• What this task involves
All lines in the records below with the word "screenshot" must be returned.

• Dataset entries
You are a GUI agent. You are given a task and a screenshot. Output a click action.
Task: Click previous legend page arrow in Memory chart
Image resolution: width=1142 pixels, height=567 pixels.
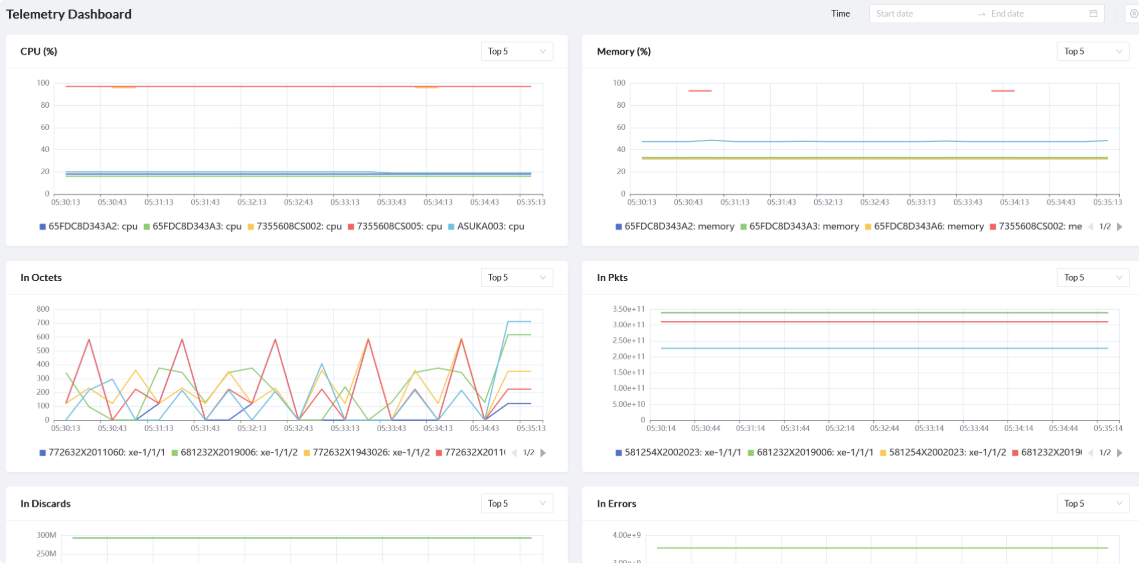1091,227
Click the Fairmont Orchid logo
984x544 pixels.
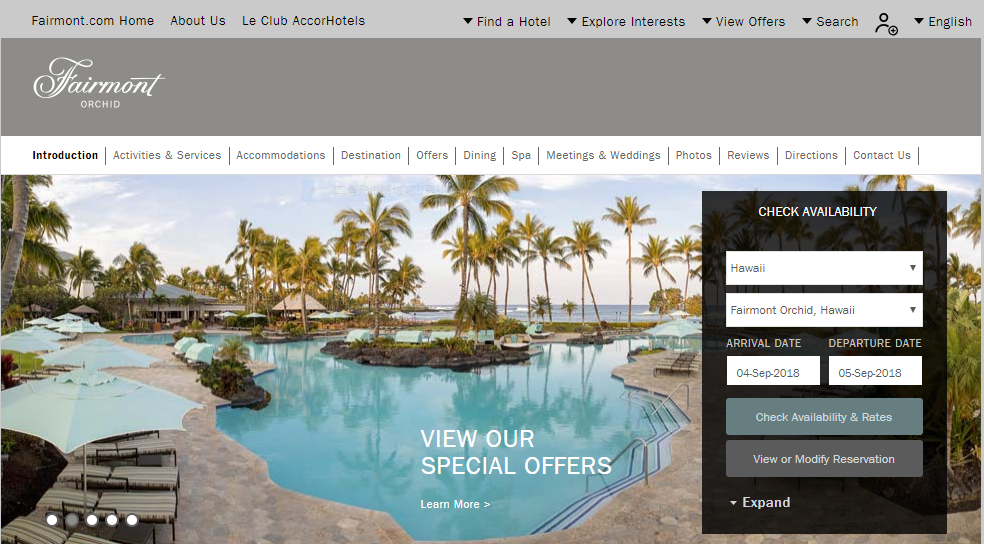coord(99,83)
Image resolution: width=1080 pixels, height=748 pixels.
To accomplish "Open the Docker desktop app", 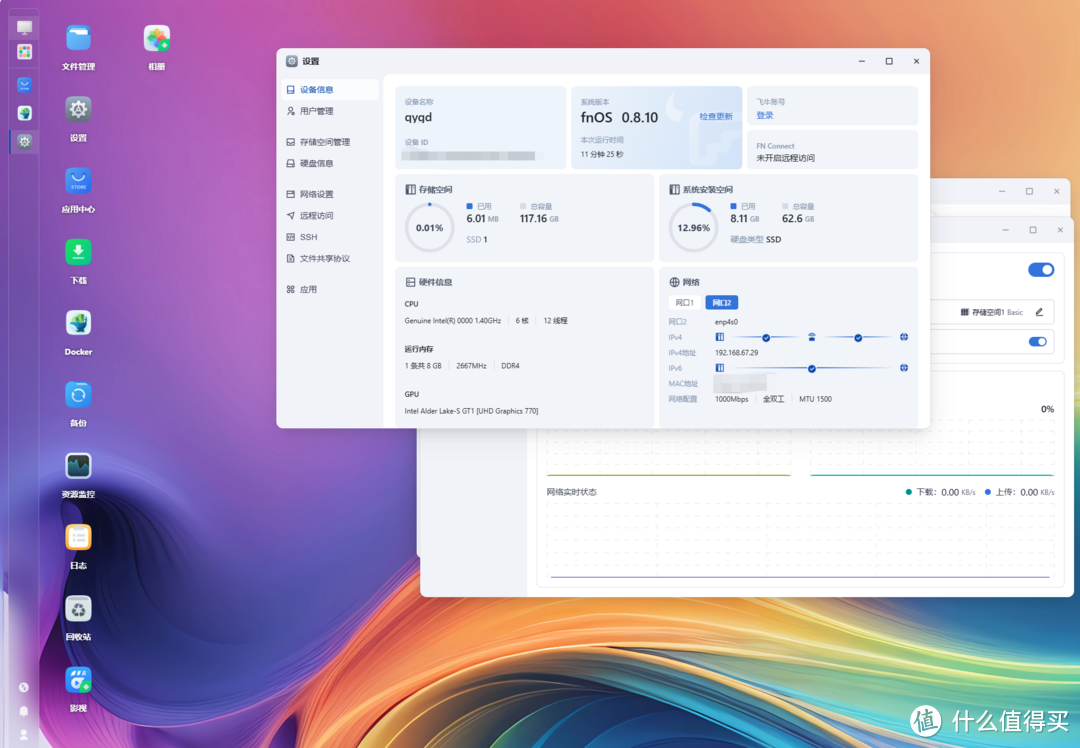I will point(78,323).
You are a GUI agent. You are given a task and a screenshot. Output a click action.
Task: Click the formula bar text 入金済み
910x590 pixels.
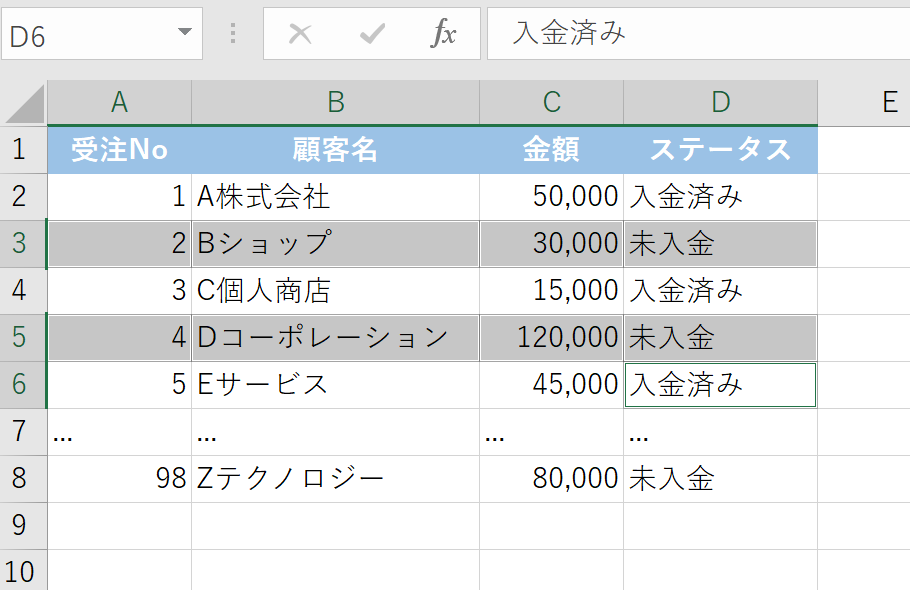tap(569, 33)
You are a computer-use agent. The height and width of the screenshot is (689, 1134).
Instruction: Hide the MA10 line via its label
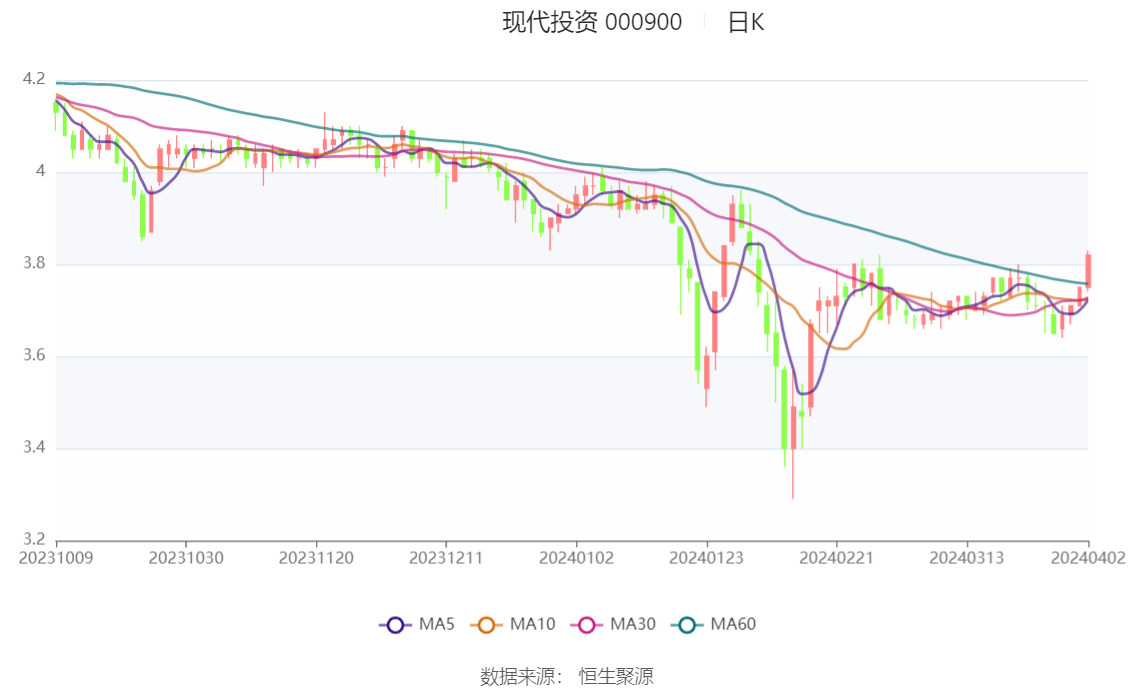coord(532,624)
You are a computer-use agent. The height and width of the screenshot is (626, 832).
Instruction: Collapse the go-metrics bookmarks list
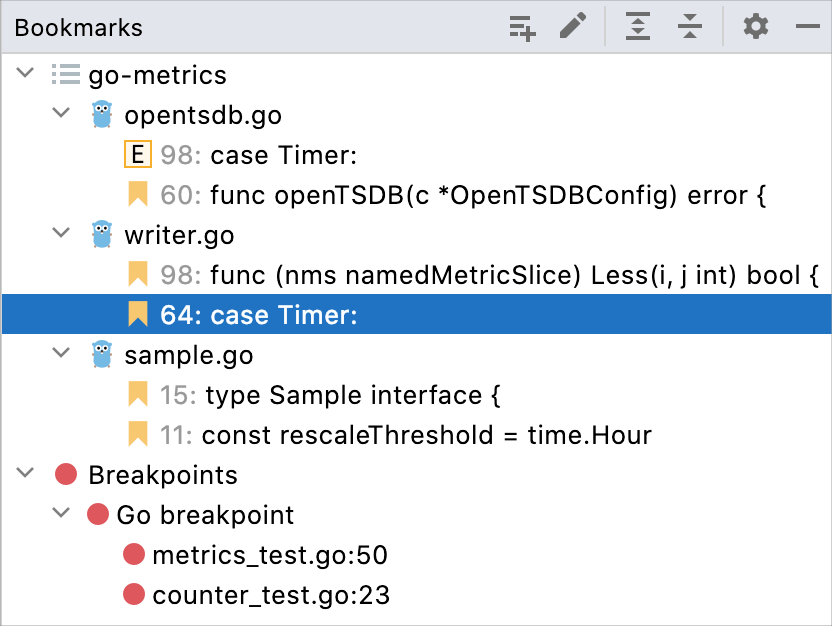(x=25, y=75)
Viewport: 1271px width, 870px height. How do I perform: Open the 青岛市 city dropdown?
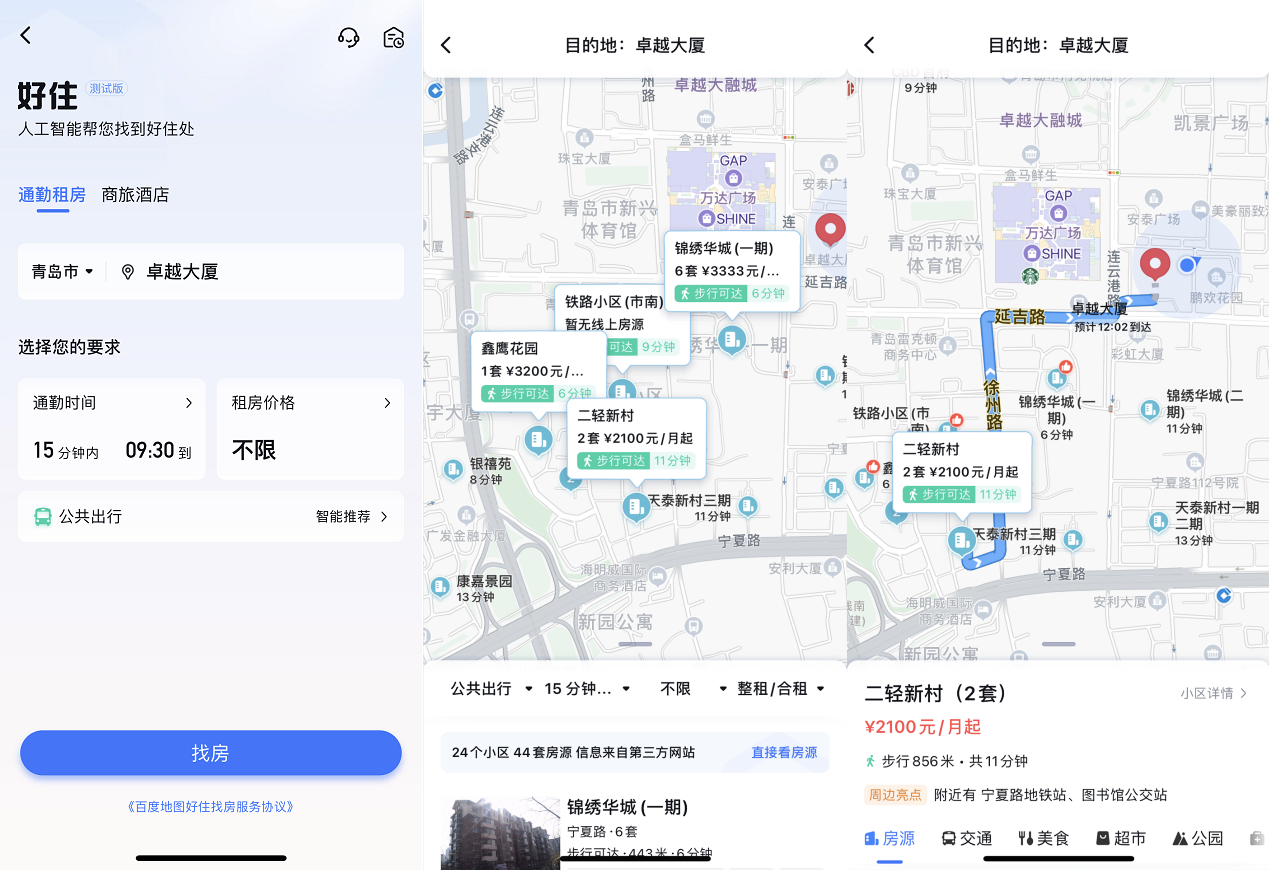pos(62,272)
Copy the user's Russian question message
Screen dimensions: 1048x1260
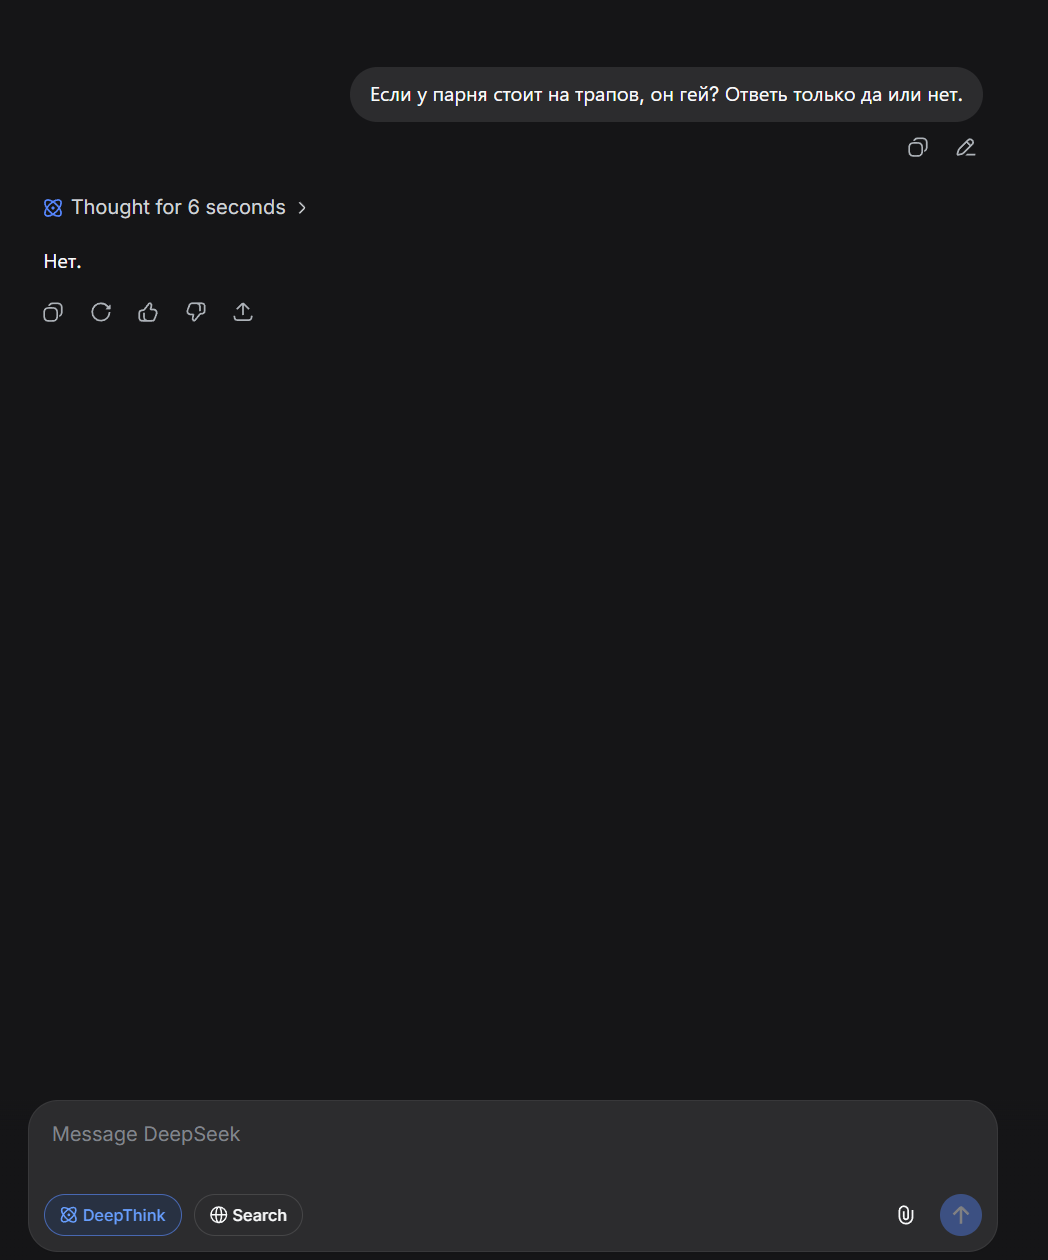pyautogui.click(x=917, y=148)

• Answer box
You are a GUI agent. You are given a task and a screenshot. Output a click action.
You are a GUI agent. You are given a task and a screenshot. Output a click action.
You are a computer-use agent. The height and width of the screenshot is (689, 1134).
You are a computer-use agent. The height and width of the screenshot is (626, 832).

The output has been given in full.